Bone Abstracts

Titanium implants have been extensively used in dentistry as a replacement of absent dental elements. The biocompatibility of a material depends on cellular response in contact with a surface. The microarray technology is a tool to obtain an overview of the cell state in terms of large-scale transcriptional expression in different situations. Thus, the objective of this investigation was to evaluate the transcriptional profile of osteoblastic cells from human alveolar bone cultured on titanium surfaces, varying the etching parameters such as temperature and composition of H₂SO₄/H₂O₂ solution used. Polished discs were used as control. Human alveolar bone fragments were obtained from healthy donors, using the research protocols approved by the local research ethics committee.
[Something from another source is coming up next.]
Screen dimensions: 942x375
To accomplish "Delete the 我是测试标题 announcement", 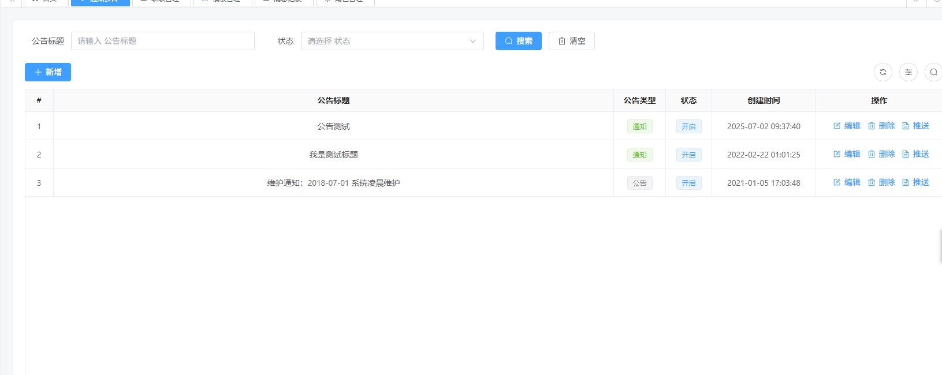I will pyautogui.click(x=881, y=154).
Cells were subcultured on sterilized titanium discs at a cell density of 2 ×10⁴ cells per disc in culture plates and divided into control (C), nanotexture (N), nano+submicrotexture (N+S) and rough microtexture (RM) groups. During the culture period, cells were incubated at 37°C in a humidified atmosphere of 5% CO₂ and 95% air and the medium was changed every other day. After 10 days, total RNA was extracted using Mirvana kit®. Oligo-arrays Agilent Human GE 4×44K and microRNA microarrays 8×15K were used and data analysis was performed by GeneSpring GX analysis software. Gene modulation was determined by ANOVA with a significant cut-off value of P≤0.05. Microarray analysis revealed 1.801 significantly regulated genes and 67 microRNAs. Differentially expressed genes were associated to osteogenesis, apoptosis and cell growth such as COL1A2, CASP4, E2F5 respectively. In the RM group, the great majority of microRNAs were expressed inversely when compared to the other experimental groups, for example hsa-miR-424-5p, hsa-miR-125a-5p and hsa-miR-125b-5p. These findings suggest that osteoblastic cells show different gene expression behavior when in contact with titanium surfaces modified by oxidative nanopatterning.